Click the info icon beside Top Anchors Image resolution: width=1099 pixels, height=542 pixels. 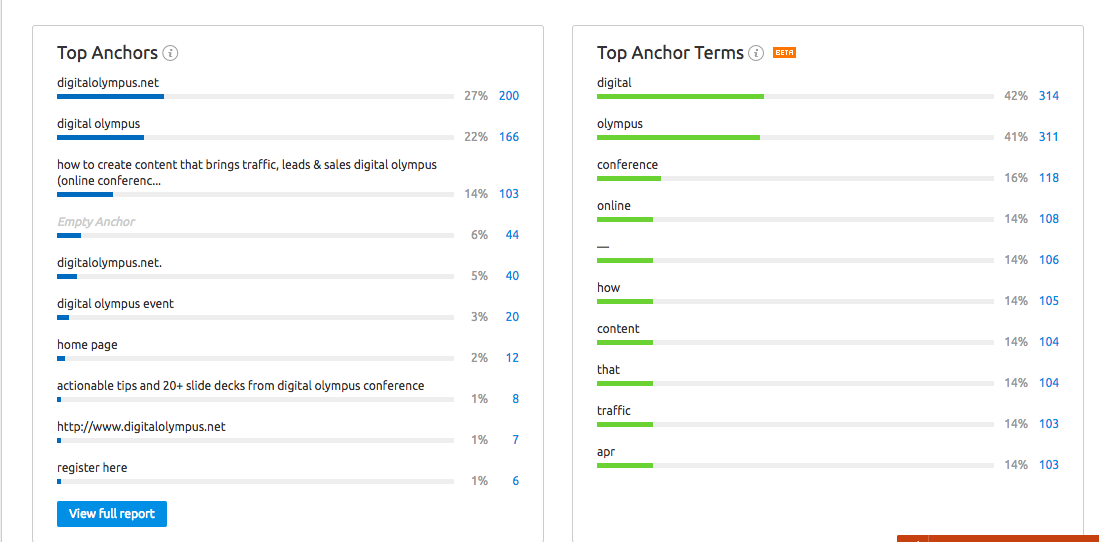(x=170, y=53)
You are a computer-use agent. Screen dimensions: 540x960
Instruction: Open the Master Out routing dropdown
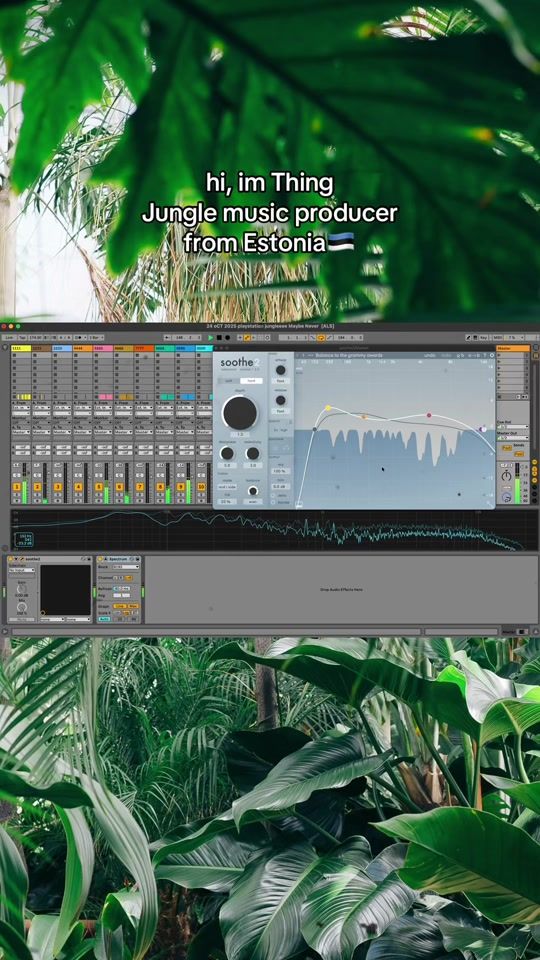[x=512, y=437]
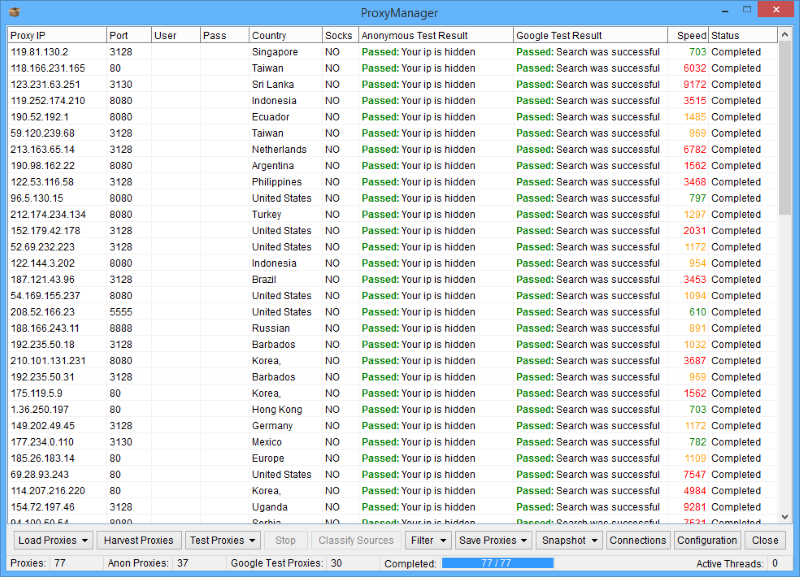Sort list by Country column header
The height and width of the screenshot is (577, 800).
(x=284, y=35)

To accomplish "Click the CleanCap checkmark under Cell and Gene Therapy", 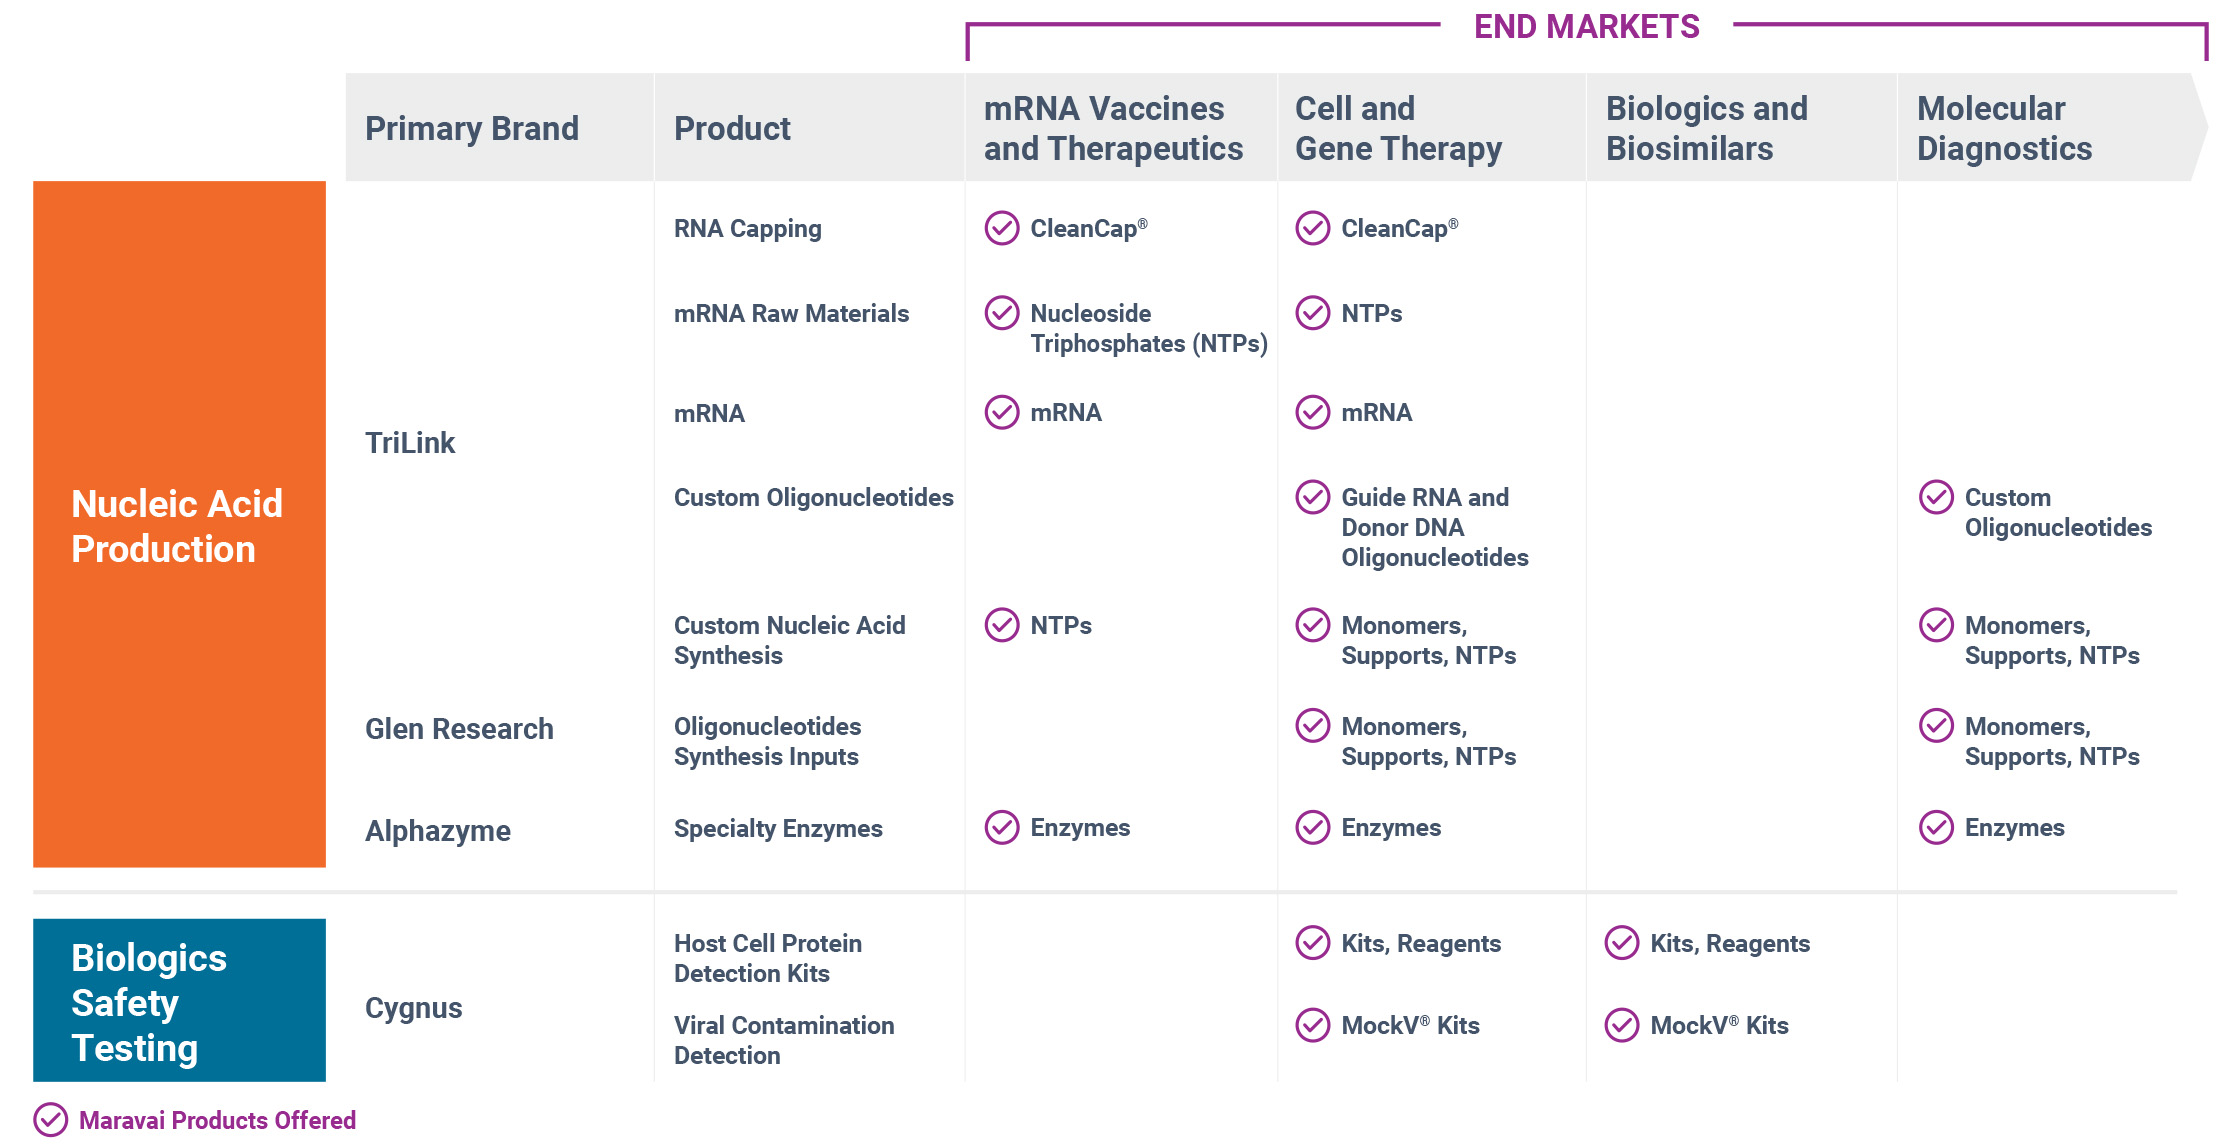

Brief
Nothing but the lines from the one that holds "Instruction: Open the" through the end of the data should appear, written out exactly, without pictures.

Solved problem
Instruction: Open the Master Out routing dropdown
[x=512, y=437]
Sort list by Country column header
The height and width of the screenshot is (577, 800).
(x=284, y=35)

To accomplish "Click the CleanCap checkmark under Cell and Gene Therapy", 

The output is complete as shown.